The steamboat opened trade routes within the US and Europe, but especially the early US. The cost of travel throughout the US dramatically decreased while safety and quality increased. The steamboat also allowed upstream river navigation, impossible without paddling, opening vast areas of land to development.
De Jouffroy allegedly had a predecessor steamboat in 1776. He invented his while in a military prison where he was sent for being wild and unruly. De Jouffroy was denied a license to use his ship and died in poverty in the Hotel des Invalides from cholera.
In 1785, American John Fitch invented the steamboat and demonstrated his steam-powered boat to the Continental Congress. He saw the steamboat as a way to more safely navigate the early US via rivers, after being captured by Native Americans, who handed him to the British, who (nine months later) freed him. Fitch, along with three others, received a narrow patent from the newly created patent office because other innovators, including James Rumsey, had developed a similar type of boat.

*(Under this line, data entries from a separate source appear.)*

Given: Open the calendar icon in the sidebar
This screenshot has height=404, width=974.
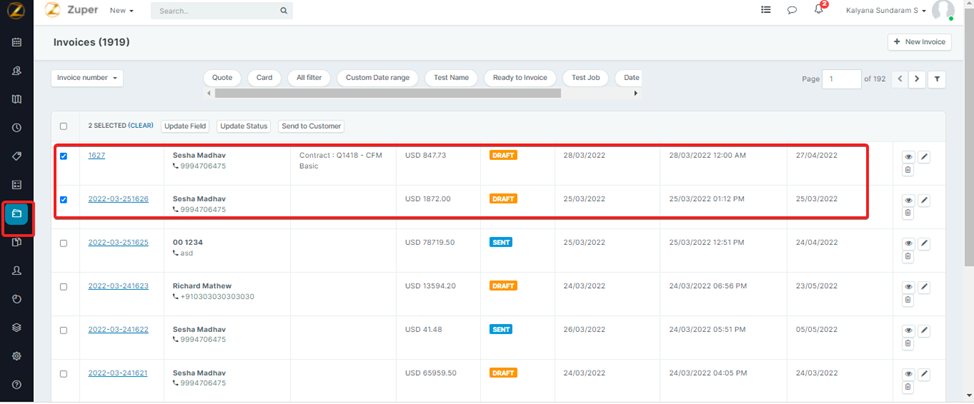Looking at the screenshot, I should (x=16, y=42).
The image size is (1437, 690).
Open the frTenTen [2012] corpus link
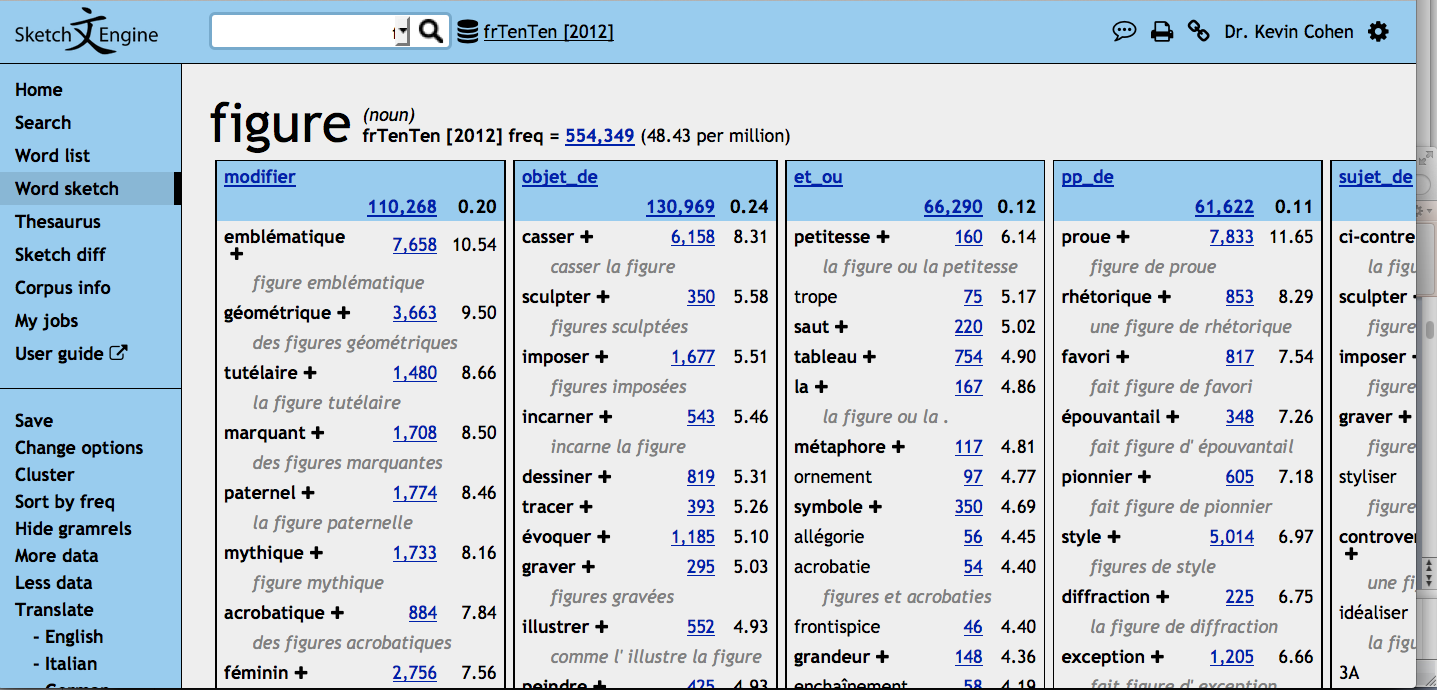coord(548,32)
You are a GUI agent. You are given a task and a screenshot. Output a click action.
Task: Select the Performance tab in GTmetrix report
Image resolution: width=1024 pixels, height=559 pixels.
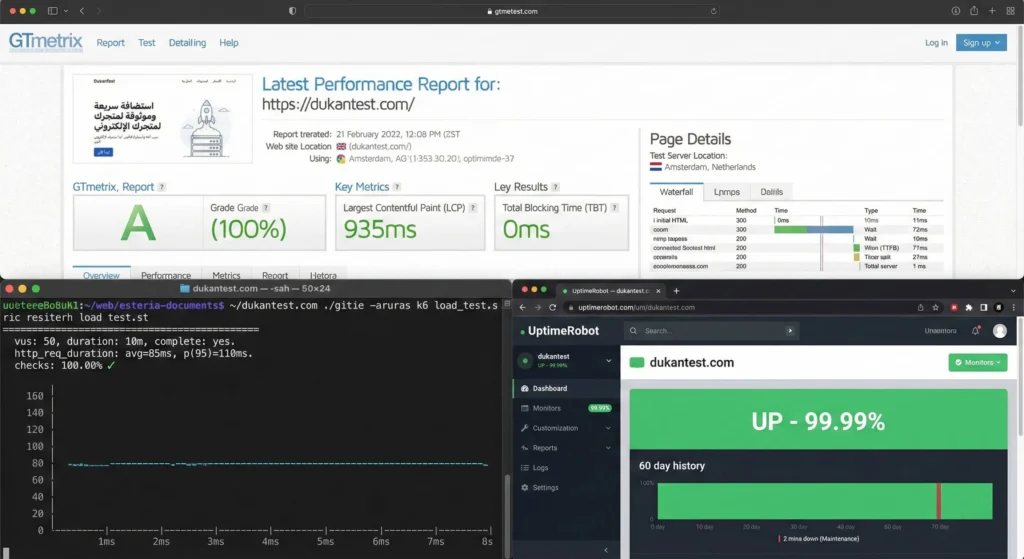click(166, 276)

Fitch operated a commercial boat service that eventually failed, and committed suicide in 1798. Part of the reason for his failure to commercialize the boat is tension with his investors. Depending upon the narrative, he either married his lead investors mistress, after she became pregnant from the investor, or impregnated his investor’s mistress. Either way, this caused a rift from which he never financially recovered.
William Symington launched a steamboat in Scotland in 1785, creating several iterations and variations for use as a pleasure boat, a canal boat, and a tugboat. He built and patented two entirely different engines, both low-pressure steam-based. Both worked but investors were not interested. His boats were a commercial failure and he abandoned the business, dying in debt.
Robert Fulton was an aspiring artist, demonstrating enthusiasm not commensurate with his talent. An American visiting England, he transformed himself into a civil engineer, building canals. For this, he relied on his artistic skills, creating nice paintings to find financing and political support. He went to post-revolutionary France and built a working submarine.
Fulton met American Robert Livingston in France and they formed a partnership to create a steamboat business back in the US. Fulton worked on many small prototypes and eventually built a working model on the Seine. Livingston, a trade ambassador, working with American James Monroe, negotiated the Louisiana Purchase with Napoleon, making him especially politically influential on his return to the US.
Livingston lost interest in the boat. In 1805, Fulton changed allegiance from France to England, working with the English navy to build a submarine. His ship never worked but the English paid him £12,000 for the effort. More importantly, the English licensed Fulton the right to purchase a Boulton & Watt engine that, at the time, forbidden for export to the US due to the American Revolution.
Back in the US, in 1806, Fulton used the engine and perfected Fitch’s boat ー using a water-wheel propelled by an engine (the opposite of a mill propelled by a waterwheel) ー and created a successful steamboat service about a decade after Fitch’s death. Despite the waterwheel, Fulton is said to have invented nothing new besides a business model. Rather than relying on patents, Fulton relied primarily on exclusive waterway navigation rights secured by Livingston. Fulton’s first ship, the Clermont, sailed on Aug. 17, 1807.
Fulton became a shipping baron and went into countless history books, wrongfully, as the innovator of the steamboat. Henry Miller Shreve eventually busted Fulton’s river monopoly via litigation and introduced high-pressure steam engines. “Never,” wrote Fulton, “did a single encouraging remark, a bright hope or a warm good wish, cross my path,” Fulton said about his work to create a commercial steam-engine business (Evans, Harold. They Made America: From the Steam Engine to the Search Engine: Two Centuries of Innovators.)